These Films by Black Filmmakers are Free to Stream
From a kaleidoscopic portrait of Alabama to a documentary about police violence in the UK, frieze contributors select four must-watch films
From a kaleidoscopic portrait of Alabama to a documentary about police violence in the UK, frieze contributors select four must-watch films
Kathleen Collins, Losing Ground (1982)
In life, Kathleen Collins’s best-known achievement was the 1982 film, Losing Ground, one of the first feature-length movies by an African-American female filmmaker. The story follows the complex marriage of Sara (Seret Scott), a seemingly frigid professor, and Victor (filmmaker Bill Gunn), an irreverent painter.
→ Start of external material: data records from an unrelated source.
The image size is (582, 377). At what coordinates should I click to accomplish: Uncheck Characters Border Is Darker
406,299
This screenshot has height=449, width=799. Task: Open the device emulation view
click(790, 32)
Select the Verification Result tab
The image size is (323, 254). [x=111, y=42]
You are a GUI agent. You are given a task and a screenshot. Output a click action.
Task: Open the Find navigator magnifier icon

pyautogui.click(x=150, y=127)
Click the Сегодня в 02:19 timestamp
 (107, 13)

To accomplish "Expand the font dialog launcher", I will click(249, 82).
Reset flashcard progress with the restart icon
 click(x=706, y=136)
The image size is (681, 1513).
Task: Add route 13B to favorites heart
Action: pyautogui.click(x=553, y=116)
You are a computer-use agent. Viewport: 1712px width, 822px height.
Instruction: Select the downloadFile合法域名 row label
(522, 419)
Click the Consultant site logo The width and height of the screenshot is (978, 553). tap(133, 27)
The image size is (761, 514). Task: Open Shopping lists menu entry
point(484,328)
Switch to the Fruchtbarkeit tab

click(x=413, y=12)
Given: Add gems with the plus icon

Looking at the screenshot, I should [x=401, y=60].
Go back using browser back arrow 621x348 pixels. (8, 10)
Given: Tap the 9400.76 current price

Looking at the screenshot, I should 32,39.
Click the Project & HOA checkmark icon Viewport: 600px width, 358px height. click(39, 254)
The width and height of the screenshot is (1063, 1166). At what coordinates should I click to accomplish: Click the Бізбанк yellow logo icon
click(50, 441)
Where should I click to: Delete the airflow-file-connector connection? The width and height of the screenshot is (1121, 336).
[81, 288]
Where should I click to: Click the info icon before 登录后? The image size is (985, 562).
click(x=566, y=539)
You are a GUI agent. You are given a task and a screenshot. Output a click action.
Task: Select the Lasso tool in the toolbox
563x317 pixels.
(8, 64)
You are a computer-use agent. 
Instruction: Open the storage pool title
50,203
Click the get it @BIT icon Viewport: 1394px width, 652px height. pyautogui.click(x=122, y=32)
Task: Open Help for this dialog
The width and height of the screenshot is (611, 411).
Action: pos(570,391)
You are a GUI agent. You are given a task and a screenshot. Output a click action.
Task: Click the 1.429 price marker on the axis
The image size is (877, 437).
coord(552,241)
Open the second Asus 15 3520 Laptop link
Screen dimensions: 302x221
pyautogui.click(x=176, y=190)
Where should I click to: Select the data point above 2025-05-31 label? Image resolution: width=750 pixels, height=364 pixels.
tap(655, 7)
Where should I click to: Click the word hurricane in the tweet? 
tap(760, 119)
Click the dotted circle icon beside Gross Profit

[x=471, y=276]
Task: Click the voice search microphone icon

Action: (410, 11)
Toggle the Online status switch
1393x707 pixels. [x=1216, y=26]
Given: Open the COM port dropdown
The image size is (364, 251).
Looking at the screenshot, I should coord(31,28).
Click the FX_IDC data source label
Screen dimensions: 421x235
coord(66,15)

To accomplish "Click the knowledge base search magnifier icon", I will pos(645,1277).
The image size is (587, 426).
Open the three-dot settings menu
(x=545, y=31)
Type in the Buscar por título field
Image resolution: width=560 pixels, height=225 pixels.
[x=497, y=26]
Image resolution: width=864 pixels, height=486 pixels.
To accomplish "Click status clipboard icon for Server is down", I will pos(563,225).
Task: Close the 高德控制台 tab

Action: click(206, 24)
Victor finds ecstasy through his art and Sara finds hers through abstractions, such as scholarship and conceptual thinking. During a summer vacation, their marital tension comes to a head when Victor falls for one of his muses and Sara for an out-of-work actor with whom she co-stars in an independent, student-led film. The story is ordinary yet luxuriant, as if time were of no consequence. There are ample shots of black and latinx people dancing, black people dining, black people conversing, black people being.
– Morgan Jenkins
Julie Dash, Daughters of the Dust (1991)
Made using a budget of only $800,000, Julie Dash's Daughters of the Dust (1991) – the first feature length film to be made by a Black American woman and distributed widely in the US – is free to watch on Criterion Channel. It's a lush, mesmerising, almost painterly film, which features cinematography by the film's producer Arthur Jafa.
– Andrew Durbin
RaMell Ross, Hale County This Morning, This Evening (2018) [Free to watch in the US]
US photographer RaMell Ross’s debut film Hale County This Morning, This Evening (2018), makes of its titular Alabama county a kaleidoscopic subject. This is the same town Dr. Martin Luther King, Jr. hid following an assassination attempt by the KKK, only two weeks before he was killed on 4 April 1968. It is a town so embedded in the racist history of the southern United States, with its legacy of chattel slavery, indentured servitude and Jim Crow, that it would seem nearly impossible to fully bring to life the vast sweep of both the present and the past in moving images.
– Jacolby Satterwhite
Milton Bryan, The People’s Account (1985)
The People’s Account (1985) is a documentary rich with oral histories and first-person accounts of the Broadwater Farm uprising, which took place on a housing estate in Tottenham, north London. Still rarely seen, the film opens with a narrator grounding you with a simple but impactful truth: ‘Three major uprisings rocked London and Birmingham in late 1985. Each was sparked by an act of police lawlessness against a Black woman.’